Work to be completed ::
Word for word, set down the entries below.
--- Provided data ---
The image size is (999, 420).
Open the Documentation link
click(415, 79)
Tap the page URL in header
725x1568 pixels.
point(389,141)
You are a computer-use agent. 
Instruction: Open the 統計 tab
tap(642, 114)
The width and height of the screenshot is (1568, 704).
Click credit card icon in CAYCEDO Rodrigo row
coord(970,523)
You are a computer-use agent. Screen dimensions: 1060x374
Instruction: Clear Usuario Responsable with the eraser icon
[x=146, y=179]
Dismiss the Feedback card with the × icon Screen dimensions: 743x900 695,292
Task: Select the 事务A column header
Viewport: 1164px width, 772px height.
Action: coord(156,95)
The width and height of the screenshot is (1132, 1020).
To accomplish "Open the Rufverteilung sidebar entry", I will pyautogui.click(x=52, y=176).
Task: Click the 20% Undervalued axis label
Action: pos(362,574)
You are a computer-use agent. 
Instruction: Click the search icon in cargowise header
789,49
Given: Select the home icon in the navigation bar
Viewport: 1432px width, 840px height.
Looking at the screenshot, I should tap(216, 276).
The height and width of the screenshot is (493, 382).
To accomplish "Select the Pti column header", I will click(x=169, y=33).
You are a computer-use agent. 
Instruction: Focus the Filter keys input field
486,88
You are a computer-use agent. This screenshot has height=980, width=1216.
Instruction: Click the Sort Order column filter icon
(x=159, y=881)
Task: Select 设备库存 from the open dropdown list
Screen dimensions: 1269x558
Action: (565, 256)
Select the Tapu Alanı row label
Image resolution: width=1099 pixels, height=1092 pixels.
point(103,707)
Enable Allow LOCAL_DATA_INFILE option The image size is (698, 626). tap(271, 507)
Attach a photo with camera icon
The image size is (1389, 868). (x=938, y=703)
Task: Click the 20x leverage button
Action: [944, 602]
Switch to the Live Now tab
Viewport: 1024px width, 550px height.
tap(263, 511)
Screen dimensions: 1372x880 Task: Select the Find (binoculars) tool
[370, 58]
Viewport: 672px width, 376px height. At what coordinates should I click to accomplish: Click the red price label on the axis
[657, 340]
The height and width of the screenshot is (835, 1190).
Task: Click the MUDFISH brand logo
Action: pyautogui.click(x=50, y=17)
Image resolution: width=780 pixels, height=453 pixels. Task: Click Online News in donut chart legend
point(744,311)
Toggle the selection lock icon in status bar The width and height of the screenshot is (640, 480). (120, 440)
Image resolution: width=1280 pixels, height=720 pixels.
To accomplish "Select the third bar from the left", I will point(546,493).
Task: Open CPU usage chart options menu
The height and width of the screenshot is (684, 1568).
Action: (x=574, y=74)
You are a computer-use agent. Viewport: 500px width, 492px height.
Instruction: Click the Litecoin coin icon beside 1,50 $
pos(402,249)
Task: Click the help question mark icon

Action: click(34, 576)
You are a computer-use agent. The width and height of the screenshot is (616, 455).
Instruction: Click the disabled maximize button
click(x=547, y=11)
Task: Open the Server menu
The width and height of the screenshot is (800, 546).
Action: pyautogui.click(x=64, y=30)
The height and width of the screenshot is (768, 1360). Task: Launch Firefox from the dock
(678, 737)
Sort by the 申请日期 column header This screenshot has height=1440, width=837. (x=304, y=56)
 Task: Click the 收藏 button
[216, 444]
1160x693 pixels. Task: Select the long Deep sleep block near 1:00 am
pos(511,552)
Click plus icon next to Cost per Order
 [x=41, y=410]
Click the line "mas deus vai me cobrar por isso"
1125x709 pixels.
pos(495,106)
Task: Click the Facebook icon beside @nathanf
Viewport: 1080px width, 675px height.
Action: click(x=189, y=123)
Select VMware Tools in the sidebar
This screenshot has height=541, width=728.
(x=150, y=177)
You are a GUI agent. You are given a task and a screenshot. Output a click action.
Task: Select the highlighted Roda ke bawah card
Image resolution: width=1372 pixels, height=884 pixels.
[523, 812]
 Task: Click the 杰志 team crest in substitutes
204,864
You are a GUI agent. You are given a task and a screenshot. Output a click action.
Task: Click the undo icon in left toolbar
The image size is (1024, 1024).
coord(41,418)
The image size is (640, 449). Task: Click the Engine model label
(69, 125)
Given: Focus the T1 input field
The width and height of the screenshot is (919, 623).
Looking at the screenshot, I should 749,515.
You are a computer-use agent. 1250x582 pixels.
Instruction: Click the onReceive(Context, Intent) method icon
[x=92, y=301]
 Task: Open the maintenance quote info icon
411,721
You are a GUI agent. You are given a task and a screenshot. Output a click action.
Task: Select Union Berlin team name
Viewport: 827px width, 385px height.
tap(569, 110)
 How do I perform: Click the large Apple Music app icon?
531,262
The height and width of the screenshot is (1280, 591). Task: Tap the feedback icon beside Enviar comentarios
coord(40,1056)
---
Answer for the task ::
The image size is (999, 420).
Open the Documentation link
click(415, 79)
Tap the page URL in header
725x1568 pixels.
point(389,141)
You are a computer-use agent. 
Instruction: Open the 統計 tab
tap(642, 114)
The width and height of the screenshot is (1568, 704).
Click credit card icon in CAYCEDO Rodrigo row
coord(970,523)
You are a computer-use agent. Screen dimensions: 1060x374
Instruction: Clear Usuario Responsable with the eraser icon
[x=146, y=179]
Dismiss the Feedback card with the × icon Screen dimensions: 743x900 695,292
Task: Select the 事务A column header
Viewport: 1164px width, 772px height.
Action: coord(156,95)
The width and height of the screenshot is (1132, 1020).
To accomplish "Open the Rufverteilung sidebar entry", I will pyautogui.click(x=52, y=176).
Task: Click the 20% Undervalued axis label
Action: pos(362,574)
You are a computer-use agent. 
Instruction: Click the search icon in cargowise header
789,49
Given: Select the home icon in the navigation bar
Viewport: 1432px width, 840px height.
Looking at the screenshot, I should tap(216, 276).
The height and width of the screenshot is (493, 382).
To accomplish "Select the Pti column header", I will click(x=169, y=33).
You are a computer-use agent. 
Instruction: Focus the Filter keys input field
486,88
You are a computer-use agent. This screenshot has height=980, width=1216.
Instruction: Click the Sort Order column filter icon
(x=159, y=881)
Task: Select 设备库存 from the open dropdown list
Screen dimensions: 1269x558
Action: (565, 256)
Select the Tapu Alanı row label
Image resolution: width=1099 pixels, height=1092 pixels.
point(103,707)
Enable Allow LOCAL_DATA_INFILE option The image size is (698, 626). tap(271, 507)
Attach a photo with camera icon
The image size is (1389, 868). (x=938, y=703)
Task: Click the 20x leverage button
Action: [944, 602]
Switch to the Live Now tab
Viewport: 1024px width, 550px height.
tap(263, 511)
Screen dimensions: 1372x880 Task: Select the Find (binoculars) tool
[370, 58]
Viewport: 672px width, 376px height. At what coordinates should I click to accomplish: Click the red price label on the axis
[657, 340]
The height and width of the screenshot is (835, 1190).
Task: Click the MUDFISH brand logo
Action: pyautogui.click(x=50, y=17)
Image resolution: width=780 pixels, height=453 pixels. Task: Click Online News in donut chart legend
point(744,311)
Toggle the selection lock icon in status bar The width and height of the screenshot is (640, 480). (120, 440)
Image resolution: width=1280 pixels, height=720 pixels.
To accomplish "Select the third bar from the left", I will point(546,493).
Task: Open CPU usage chart options menu
The height and width of the screenshot is (684, 1568).
Action: (x=574, y=74)
You are a computer-use agent. Viewport: 500px width, 492px height.
Instruction: Click the Litecoin coin icon beside 1,50 $
pos(402,249)
Task: Click the help question mark icon

Action: click(34, 576)
You are a computer-use agent. The width and height of the screenshot is (616, 455).
Instruction: Click the disabled maximize button
click(x=547, y=11)
Task: Open the Server menu
The width and height of the screenshot is (800, 546).
Action: pyautogui.click(x=64, y=30)
The height and width of the screenshot is (768, 1360). Task: Launch Firefox from the dock
(678, 737)
Sort by the 申请日期 column header This screenshot has height=1440, width=837. (x=304, y=56)
 Task: Click the 收藏 button
[216, 444]
1160x693 pixels. Task: Select the long Deep sleep block near 1:00 am
pos(511,552)
Click plus icon next to Cost per Order
 [x=41, y=410]
Click the line "mas deus vai me cobrar por isso"
1125x709 pixels.
pos(495,106)
Task: Click the Facebook icon beside @nathanf
Viewport: 1080px width, 675px height.
Action: click(x=189, y=123)
Select VMware Tools in the sidebar
This screenshot has height=541, width=728.
(x=150, y=177)
You are a GUI agent. You are given a task and a screenshot. Output a click action.
Task: Select the highlighted Roda ke bawah card
Image resolution: width=1372 pixels, height=884 pixels.
[523, 812]
 Task: Click the 杰志 team crest in substitutes
204,864
You are a GUI agent. You are given a task and a screenshot. Output a click action.
Task: Click the undo icon in left toolbar
The image size is (1024, 1024).
coord(41,418)
The image size is (640, 449). Task: Click the Engine model label
(69, 125)
Given: Focus the T1 input field
The width and height of the screenshot is (919, 623).
Looking at the screenshot, I should 749,515.
You are a computer-use agent. 1250x582 pixels.
Instruction: Click the onReceive(Context, Intent) method icon
[x=92, y=301]
 Task: Open the maintenance quote info icon
411,721
You are a GUI agent. You are given a task and a screenshot. Output a click action.
Task: Select Union Berlin team name
Viewport: 827px width, 385px height.
tap(569, 110)
 How do I perform: Click the large Apple Music app icon?
531,262
The height and width of the screenshot is (1280, 591). Task: Tap the feedback icon beside Enviar comentarios
coord(40,1056)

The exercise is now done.